The French: Trappers and Traders (continued)

DEVELOPMENT OF LOUISIANA

Not long after La Salle's initial penetration of the lower Mississippi region in 1682 and his aborted Texas venture in 1685, the French took steps to found permanent settlements along the lower Mississippi. In 1698, the Le Moyne brothers, the Sieur d'Iberville and the Sieur de Bienville, sons of a prominent Quebec official, obtained a patent from Louis XIV to colonize the mouth of the Mississippi. Early the next year, the expedition of 4 vessels and about 200 colonists and soldiers temporarily landed at Dauphin Island, in Mobile Bay. It then moved westward in the gulf to Ship Island, just offshore from present Biloxi, Miss. Leaving the fleet and colonists at the island, Bienville and Iberville explored the lower Mississippi in small boats. Though they separated at one time, they finally reunited at the island. After Iberville sailed away to Canada, the colonists and soldiers settled on the mainland at Old Biloxi, near present Ocean Springs, and constructed Fort Maurepas. Bienville continued his exploration of the region. When Iberville returned, the brothers built Fort de la Boulaye about 40 miles below the site of New Orleans and garrisoned it between 1700 and 1707.

_WHAT YOU SHOULD DO_. Please state where the colonists and soldiers settled after Iberville sailed away to Canada, according to the Louisiana passage.

_INFORMATION SUPPLIED_.

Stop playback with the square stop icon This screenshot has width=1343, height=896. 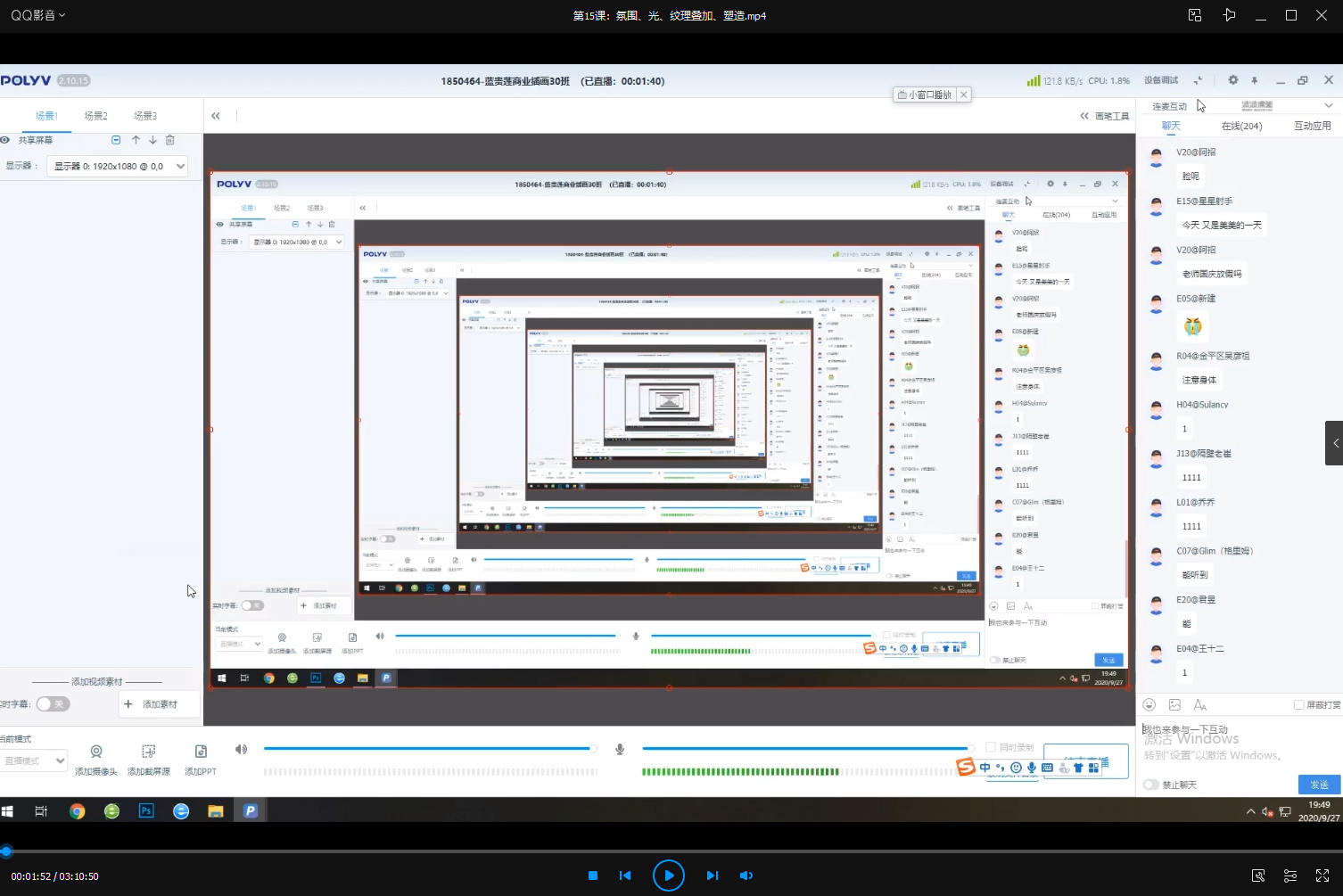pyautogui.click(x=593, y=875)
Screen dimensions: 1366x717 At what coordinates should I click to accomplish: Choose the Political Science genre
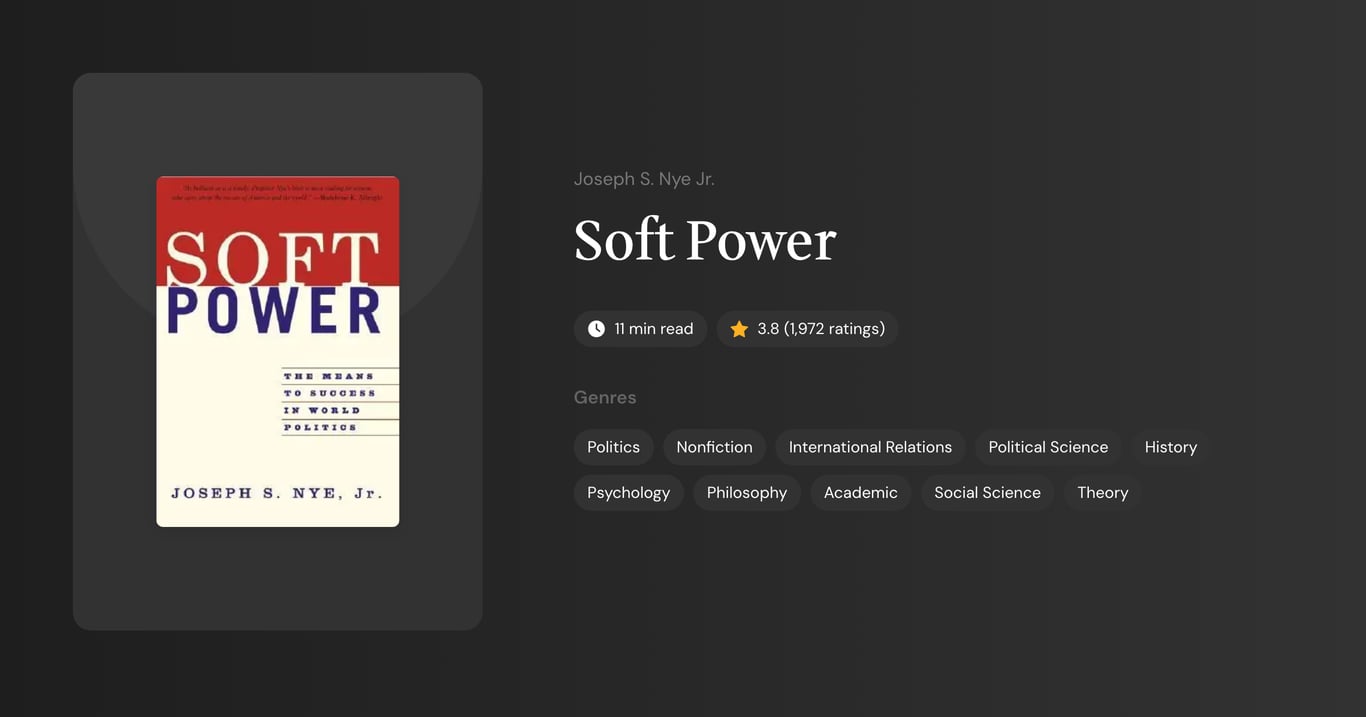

_ANSWER TO THIS TASK_. They settled on the mainland at Old Biloxi, near present Ocean Springs.